IV fluid shortage impacts felt in North Idaho
CAROLYN BOSTICK | Hagadone News Network | UPDATED 1 week, 6 days AGO
Carolyn Bostick has worked for the Coeur d’Alene Press since June 2023. She covers Shoshone County and Coeur d'Alene. Carolyn previously worked in Utica, New York at the Observer-Dispatch for almost seven years before briefly working at The Inquirer and Mirror in Nantucket, Massachusetts. Since she moved to the Pacific Northwest from upstate New York in 2021, she's performed with the Spokane Shakespeare Society for three summers. | November 2, 2024 1:00 AM
Medical supply chains disrupted during Hurricane Helene in late September are still sending out waves through health care agencies across the country and in North Idaho.
Hospitals in Kootenai County are working to conserve their store of IV fluids after Baxter International factory in North Carolina was flooded. The factory is one of the biggest IV fluid suppliers in the country, according to the Food and Drug Administration.
Heritage Health officials reported that health care operations have not been affected by the national shortage, but Kootenai Health has needed to implement changes to how frequently they administer IV fluids to patients.
Kootenai Health spokesperson Kim Anderson stated that conservation efforts are being implemented by staff, but “we have had no interruptions of elective procedures and have been able to maintain the highest quality and safety of care through this shortage.”
IV fluids are used for certain surgical and medical procedures, like dialysis, and are primarily used to treat or prevent dehydration or restore fluid volume to the right balance of electrolytes and sugars in the blood. They can also be used as a means to administer certain medications.
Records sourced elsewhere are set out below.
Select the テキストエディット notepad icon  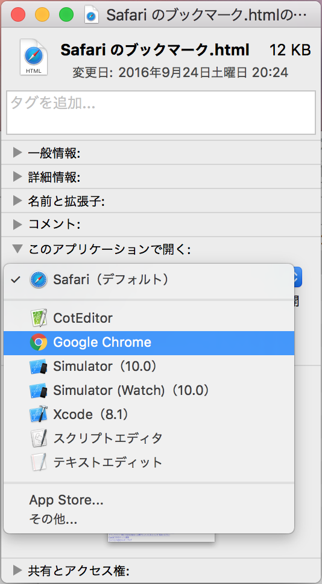click(x=39, y=462)
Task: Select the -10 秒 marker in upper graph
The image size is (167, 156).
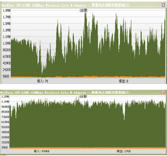Action: (83, 10)
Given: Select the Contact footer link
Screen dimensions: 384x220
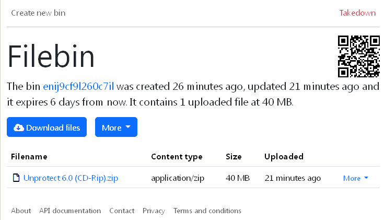Looking at the screenshot, I should tap(122, 211).

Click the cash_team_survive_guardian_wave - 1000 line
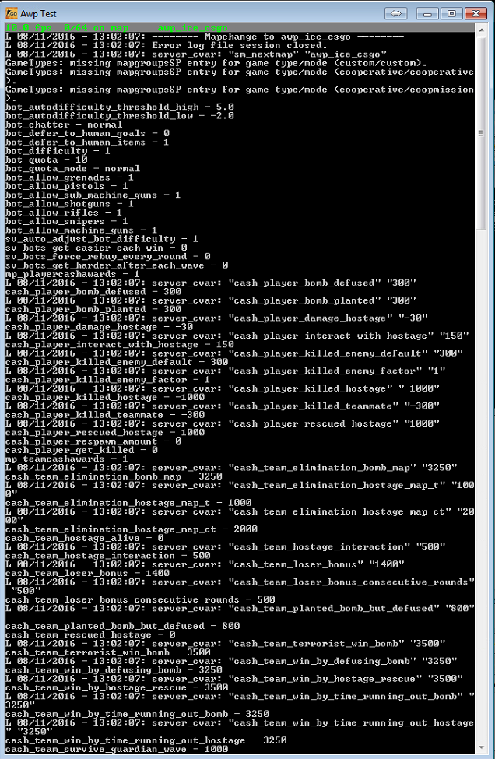click(x=117, y=749)
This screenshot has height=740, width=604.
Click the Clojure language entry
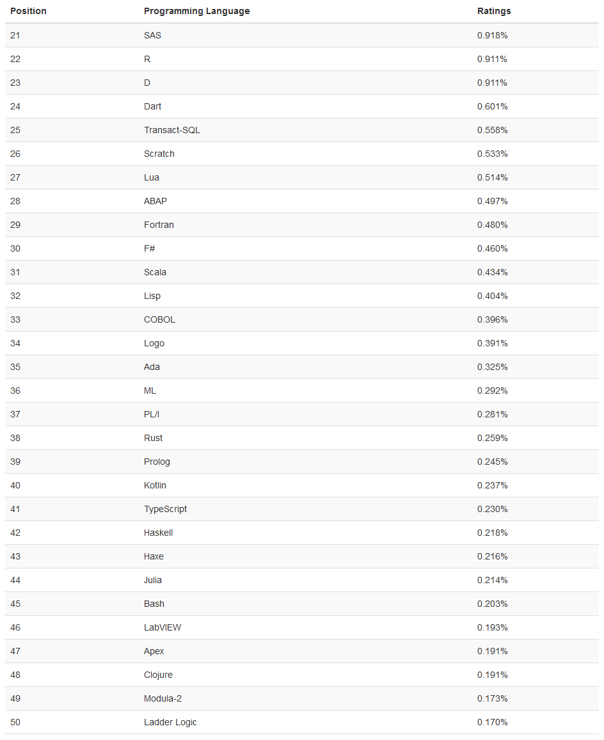158,675
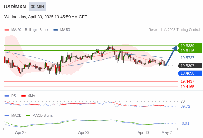Click the MACD legend blue marker
Screen dimensions: 203x138
click(x=7, y=115)
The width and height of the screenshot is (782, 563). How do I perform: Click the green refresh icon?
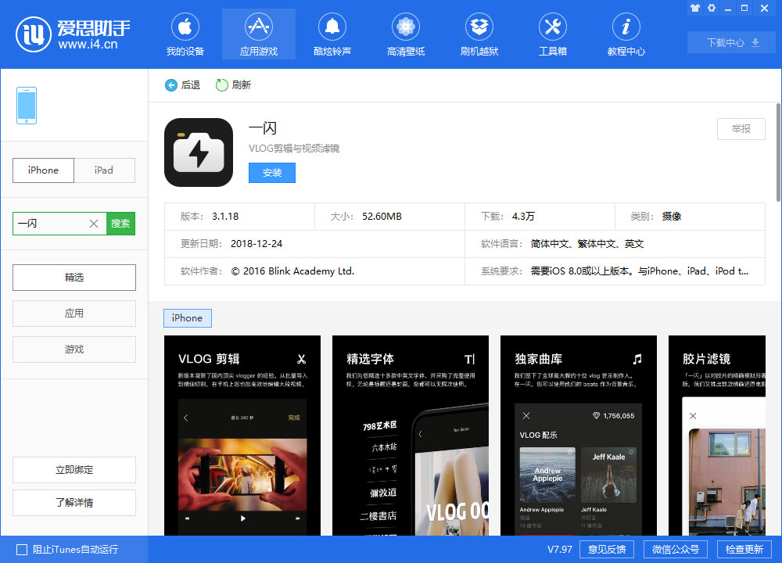(x=222, y=85)
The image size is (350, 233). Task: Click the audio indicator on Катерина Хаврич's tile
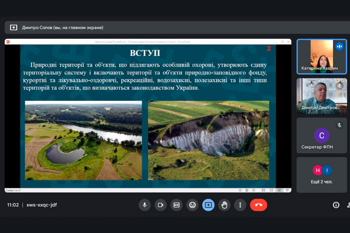coord(339,47)
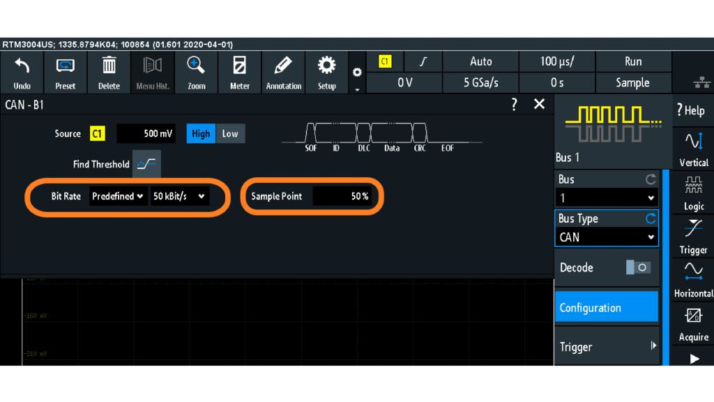Screen dimensions: 714x402
Task: Select the Logic panel icon
Action: [693, 193]
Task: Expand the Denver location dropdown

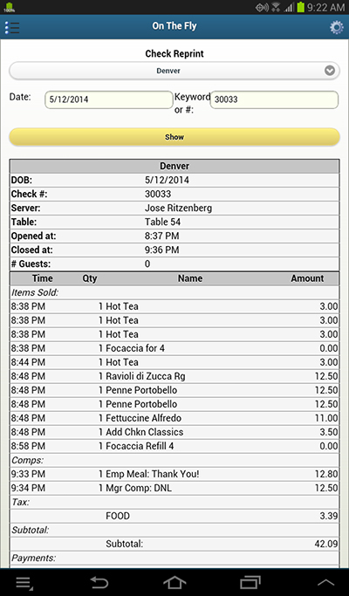Action: pyautogui.click(x=175, y=71)
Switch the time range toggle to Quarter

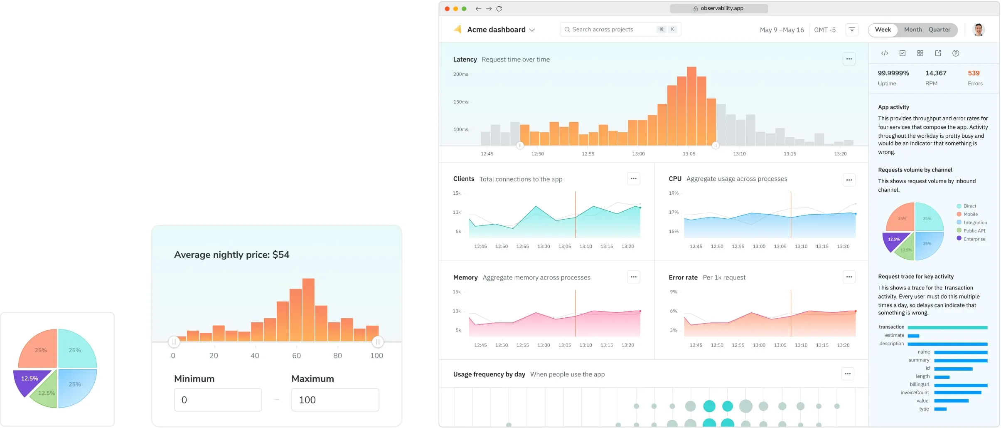click(x=940, y=30)
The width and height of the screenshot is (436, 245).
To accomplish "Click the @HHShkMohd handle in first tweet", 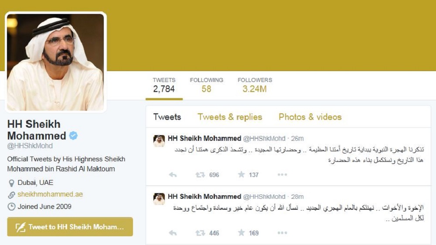I will click(x=264, y=139).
“In response to the national IV fluid shortage, Kootenai Health has implemented weekly incident command meetings to address conservation efforts and supply challenges, which are anticipated to last until the end of 2024,” Anderson said.
Some of the conservation methods Kootenai Health has put into practice include acceptable substitutions for items in short supply, giving certain medications through injections rather than IV saline drips and asking patients able to drink fluids to use oral hydration instead of using IV fluids.
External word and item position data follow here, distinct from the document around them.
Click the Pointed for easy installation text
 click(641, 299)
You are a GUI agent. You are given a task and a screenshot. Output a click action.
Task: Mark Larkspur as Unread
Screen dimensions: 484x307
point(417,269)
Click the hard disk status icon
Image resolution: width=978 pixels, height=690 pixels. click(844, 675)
Anderson said that due to staff’s “judicious use of supplies and conservation efforts” Kootenai Health, Clearwater Valley Health, and St. Mary’s Health have been able to maintain continuity of operations.
Shoshone Medical Center CEO Paul Lewis said that the hospital has noted a decrease in the availability of some IV fluids, but they still have a steady supply in reserve.
“We have developed backup protocols that will allow us to continue to provide needed medication safely to each of our patients if we do experience any serious shortages,” Lewis said.
According to the Northern Idaho Healthcare Coalition, the FDA sent out suggested methods to maintain reserves during the shortage.
So far, information shared among providers in the 10 counties in North Idaho has shown that there hasn’t been a need to delay surgeries because of a decreased supply of fluids for IVs.
As emergency management coordinator for the coalition, Nick Mechikoff said during normal times when there are no shortages, the organization focuses improving acute health care in the area.
The coalition’s primary work is through trainings and exercises and information sharing while working with hospitals, long-term care, surgical centers and EMS.
“When something comes up like this, then we do it through information coordination and information sharing,” Mechikoff said. “A couple of weeks ago when this first started being a problem I sent out a survey to all the partners on where they stood with various IV fluids.”
The coalition can help open communications between health care providers to either pay for extra supplies when needed or arrange to borrow and repay a set number of supplies when the supply stabilizes.
Some health providers in the area are using FDA-approved methods to break up larger fluid supplies into smaller amounts so that more patients can receive fluids, even if it’s less than the usually prescribed amount.
“It’s been really tough because everybody’s in the same boat,” Mechikoff said.